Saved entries

....

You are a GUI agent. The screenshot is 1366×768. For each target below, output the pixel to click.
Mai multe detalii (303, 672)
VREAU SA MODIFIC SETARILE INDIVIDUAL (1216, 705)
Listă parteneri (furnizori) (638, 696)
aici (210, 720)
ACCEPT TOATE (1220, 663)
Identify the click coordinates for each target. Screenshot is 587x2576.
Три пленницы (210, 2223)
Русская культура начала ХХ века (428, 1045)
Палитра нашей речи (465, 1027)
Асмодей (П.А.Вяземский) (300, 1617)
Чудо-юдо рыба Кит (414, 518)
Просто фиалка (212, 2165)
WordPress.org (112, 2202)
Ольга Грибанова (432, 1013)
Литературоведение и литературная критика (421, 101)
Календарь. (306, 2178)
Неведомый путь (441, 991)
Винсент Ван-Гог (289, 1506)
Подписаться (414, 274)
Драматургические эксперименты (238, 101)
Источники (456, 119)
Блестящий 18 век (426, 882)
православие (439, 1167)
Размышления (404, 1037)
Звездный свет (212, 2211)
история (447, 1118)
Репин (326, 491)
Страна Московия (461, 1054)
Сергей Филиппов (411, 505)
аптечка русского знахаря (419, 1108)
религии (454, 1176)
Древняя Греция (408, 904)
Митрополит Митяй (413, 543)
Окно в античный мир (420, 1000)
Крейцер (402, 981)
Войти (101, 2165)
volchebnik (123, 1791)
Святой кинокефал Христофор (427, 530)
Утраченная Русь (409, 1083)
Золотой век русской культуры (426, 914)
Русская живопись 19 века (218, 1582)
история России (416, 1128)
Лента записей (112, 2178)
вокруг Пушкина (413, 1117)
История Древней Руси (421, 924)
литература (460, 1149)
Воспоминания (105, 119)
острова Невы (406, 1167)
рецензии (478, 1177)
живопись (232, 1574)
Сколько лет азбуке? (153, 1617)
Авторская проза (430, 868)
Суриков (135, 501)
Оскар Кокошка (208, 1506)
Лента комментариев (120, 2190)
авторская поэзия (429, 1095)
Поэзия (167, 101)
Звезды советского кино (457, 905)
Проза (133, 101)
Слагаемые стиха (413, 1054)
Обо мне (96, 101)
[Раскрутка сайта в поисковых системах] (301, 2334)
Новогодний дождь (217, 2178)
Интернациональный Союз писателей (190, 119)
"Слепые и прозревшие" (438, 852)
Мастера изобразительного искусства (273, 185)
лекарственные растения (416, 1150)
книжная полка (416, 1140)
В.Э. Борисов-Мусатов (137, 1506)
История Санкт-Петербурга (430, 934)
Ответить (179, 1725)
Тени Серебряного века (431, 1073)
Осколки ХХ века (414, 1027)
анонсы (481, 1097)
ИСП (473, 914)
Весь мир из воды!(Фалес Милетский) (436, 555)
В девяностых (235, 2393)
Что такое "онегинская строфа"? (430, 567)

....

## What you are asked to do:
Each line above is to be restated exactly as it stands.

## Solution:
You are a GUI agent. The screenshot is 1366×768. For each target below, output the pixel to click.
Mai multe detalii (303, 672)
VREAU SA MODIFIC SETARILE INDIVIDUAL (1216, 705)
Listă parteneri (furnizori) (638, 696)
aici (210, 720)
ACCEPT TOATE (1220, 663)
Identify the click coordinates for each target. Screenshot is 587x2576.
Три пленницы (210, 2223)
Русская культура начала ХХ века (428, 1045)
Палитра нашей речи (465, 1027)
Асмодей (П.А.Вяземский) (300, 1617)
Чудо-юдо рыба Кит (414, 518)
Просто фиалка (212, 2165)
WordPress.org (112, 2202)
Ольга Грибанова (432, 1013)
Литературоведение и литературная критика (421, 101)
Календарь. (306, 2178)
Неведомый путь (441, 991)
Винсент Ван-Гог (289, 1506)
Подписаться (414, 274)
Драматургические эксперименты (238, 101)
Источники (456, 119)
Блестящий 18 век (426, 882)
православие (439, 1167)
Размышления (404, 1037)
Звездный свет (212, 2211)
история (447, 1118)
Репин (326, 491)
Страна Московия (461, 1054)
Сергей Филиппов (411, 505)
аптечка русского знахаря (419, 1108)
религии (454, 1176)
Древняя Греция (408, 904)
Митрополит Митяй (413, 543)
Окно в античный мир (420, 1000)
Крейцер (402, 981)
Войти (101, 2165)
volchebnik (123, 1791)
Святой кинокефал Христофор (427, 530)
Утраченная Русь (409, 1083)
Золотой век русской культуры (426, 914)
Русская живопись 19 века (218, 1582)
история России (416, 1128)
Лента записей (112, 2178)
вокруг Пушкина (413, 1117)
История Древней Руси (421, 924)
литература (460, 1149)
Воспоминания (105, 119)
острова Невы (406, 1167)
рецензии (478, 1177)
живопись (232, 1574)
Сколько лет азбуке? (153, 1617)
Авторская проза (430, 868)
Суриков (135, 501)
Оскар Кокошка (208, 1506)
Лента комментариев (120, 2190)
авторская поэзия (429, 1095)
Поэзия (167, 101)
Звезды советского кино (457, 905)
Проза (133, 101)
Слагаемые стиха (413, 1054)
Обо мне (96, 101)
[Раскрутка сайта в поисковых системах] (301, 2334)
Новогодний дождь (217, 2178)
Интернациональный Союз писателей (190, 119)
"Слепые и прозревшие" (438, 852)
Мастера изобразительного искусства (273, 185)
лекарственные растения (416, 1150)
книжная полка (416, 1140)
В.Э. Борисов-Мусатов (137, 1506)
История Санкт-Петербурга (430, 934)
Ответить (179, 1725)
Тени Серебряного века (431, 1073)
Осколки ХХ века (414, 1027)
анонсы (481, 1097)
ИСП (473, 914)
Весь мир из воды!(Фалес Милетский) (436, 555)
В девяностых (235, 2393)
Что такое "онегинская строфа"? (430, 567)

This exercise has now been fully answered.